Freeze-out or Squeeze-out ensues once the majority shareholders decide to oust the minority shareholders from a public company. Here, the majority shareholders acquire the shares of the minority shareholders, effectively freezing them out of the company. Even though the benefits of concentration of ownership and simplification of capital structure are indispensable, the protection of minority shareholders is imperative.
Once the majority shareholders decide to expel the minority shareholders from a company, its impact on corporate governance becomes palpable. Corporate Governance (CG) is responsible for protecting the rights of all the shareholders, including the rights of minority shareholders. It is through the effective implementation of CG mechanisms that the whims of the majority can be curtailed.
This article analyses the prevalent legal framework for a freeze-out merger in India and the protection available to the dissenting minority shareholders. Further this article reasons how proper CG practices can mitigate the misery of minority shareholders.


The Companies Act 2013 (The Act) incorporates comprehensive frameworks regulating Mergers and Acquisitions (M&A) including freeze-out mergers. Section 236 of the act states that the shareholders should have at least a 90% majority to freeze out the remaining minority. Further, the acquirer is obligated to notify the company about its intention to acquire the shares of the remaining shareholders, if it becomes the registered shareholder for at least 90% of the issued share capital of the company as a result of a merger, share exchange, security conversion or a similar transaction.
Section 235 of the act recognises that the shares of the dissenting minority can be compulsorily acquired by the transferee company. However, the transferee company needs to issue a notice showing its intention to acquire the shares of the dissenting minority shareholders within two months from the expiry of the four months’ time limit where it gains the approval of 90% of the shareholders. Here, shareholders are considered as minority if the value of their shares is not more than 10% of the value of the impacted shares. The transferee company becomes entitled to acquire the shares of the minority, provided that the National Company Law Tribunal (NCLT) does not object to the same. However, in AIG (Mauritius) LLC v. Tata Tele Ventures, it was held that the 90% requirement shall comprise of “different and distinct persons”.
A company can also freeze-out the minority by following a capital reduction method as embedded in Section 66 of the Act. In this method the company buys back its shares from the selected shareholders and cancels them, effectively eliminating certain shareholders. Section 61(1)(b) of the act and Rule 71 of NCLT Rules 2016 provide for a freeze-out merger using the reverse stock split method. This method is used in a scenario where the stock prices are decreasing and the company needs to prevent a delisting.
Further, the Companies (Compromise, Arrangements and Amalgamations) Amendment Rules 2020 states that members of a company holding a three-fourth majority need to make an application for arrangement for the purpose of takeover under Section 230 of the Companies Act 2013 if they wish to acquire any part of the remaining shares.
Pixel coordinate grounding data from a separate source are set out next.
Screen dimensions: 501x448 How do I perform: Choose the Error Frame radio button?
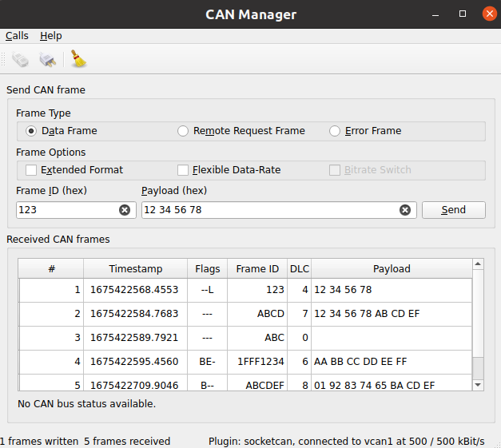[x=335, y=131]
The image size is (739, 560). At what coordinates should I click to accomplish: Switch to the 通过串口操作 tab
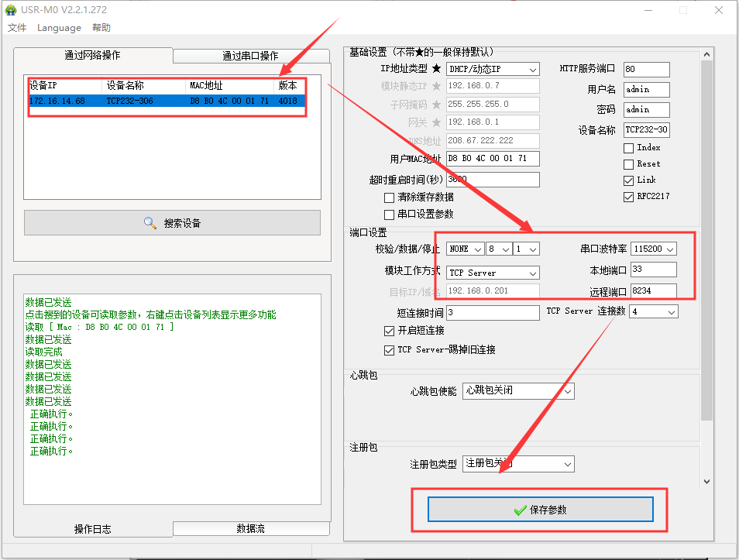[x=250, y=56]
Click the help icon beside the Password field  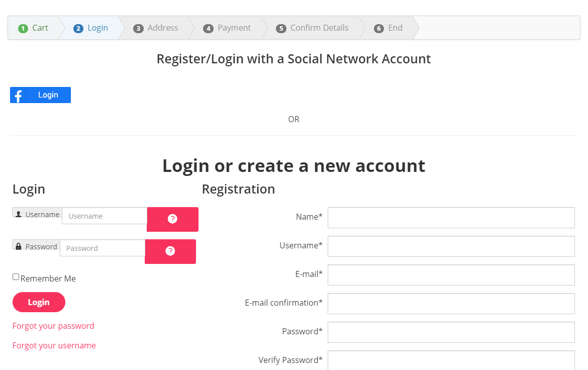click(170, 251)
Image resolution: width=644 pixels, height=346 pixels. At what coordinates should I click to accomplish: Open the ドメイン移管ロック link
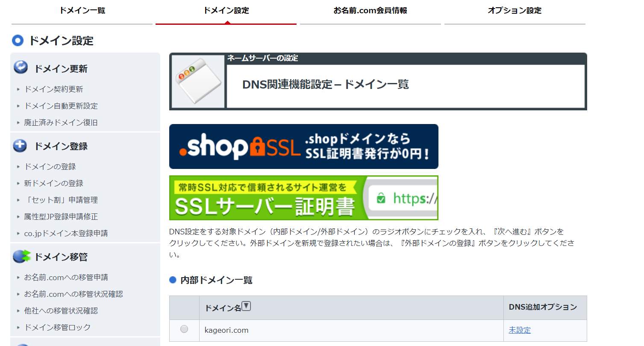coord(57,327)

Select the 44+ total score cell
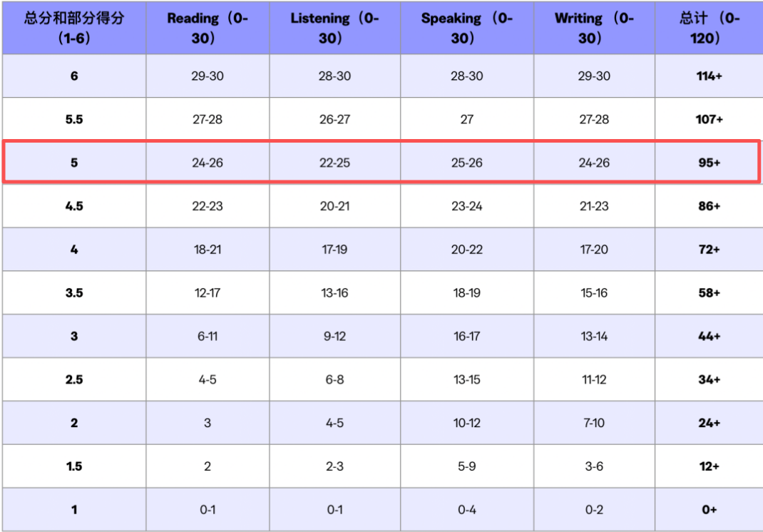709,336
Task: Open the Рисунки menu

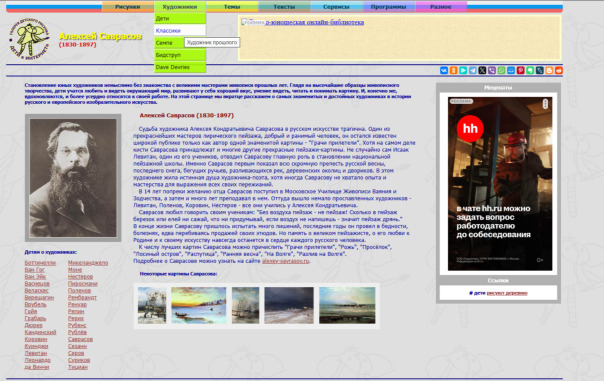Action: (128, 7)
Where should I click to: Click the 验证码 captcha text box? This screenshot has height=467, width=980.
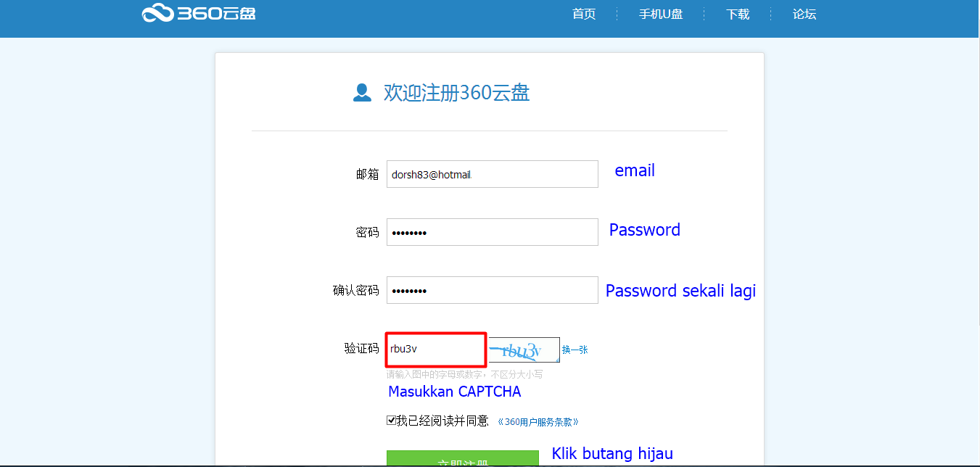click(436, 350)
Foss v. Harbottle (Harbottle Case) is credited to have introduced the concept of majority rule in corporations. It was held that minority shareholders lacked a legal standing to bring in a suit on behalf of the company, rather a company itself can only sue for a wrong committed against it. Freeze-out mergers, where the controlling shareholders remove the minority shareholders from a company, are the most palpable display of the will of the majority shareholders where they forcibly prevent minority shareholders from their property. Thus, the law needs to strike a balance between the interest of the majority and the rights of a minority.
Most of the protection provided to minority shareholders in the Companies Act 2013 revolve around the issues of oppression and mismanagement. However, the act has fewer safeguards for minority shareholders in M&A transactions. As per Section 235 of the Act, the sole remedy available to the dissenting minority shareholders is to approach the NCLT within one month of receiving the notice from the transferee company. However, if NCLT does not pass an order to the contrary, the transferee company becomes entitled to purchase the minority shares as per the terms specified in the notice.
Section 236 of the act also provides the minority shareholders with an opportunity to make an offer for the sale of their shares to the majority shareholder at a price determined under this section.
Often, there arose a conflict in determining the price at which these shares were to be purchased. In the well-known In Re: Cadbury India Ltd. Case, the court established parameters that need to be followed for a freeze-out merger to happen without prejudice and on fair terms. This includes, inter alia, fair and reasonable terms, not undermining the public interest, and avoiding discrimination against any particular class of shareholders.
Thus, Rule 27 of Companies (Compromise, Arrangements and Amalgamation) Rules, 2016 (Amalgamation Rules) deals with methods for determining a fair price that is to be paid to the minority shareholders whose shares are being compulsorily acquired. In the case of listed companies, the fair price is determined by the Board of Directors (BOD) following the manner prescribed by Security and Exchange Board of India (SEBI) under the relevant regulations framed by it, as may be applicable and the valuation report submitted by the registered valuer justifying the reason for such valuation. However, for determination of a fair price in the case of unlisted public companies and private companies, the directors have to look into the highest price offered by the acquirer in the last twelve months and the valuation report of a registered valuer. The registered valuer needs to consider specific parameters for the determination of fair value such as, earning per share, return on net worth, the book value of shares and price earning multiple in comparison with the industry average.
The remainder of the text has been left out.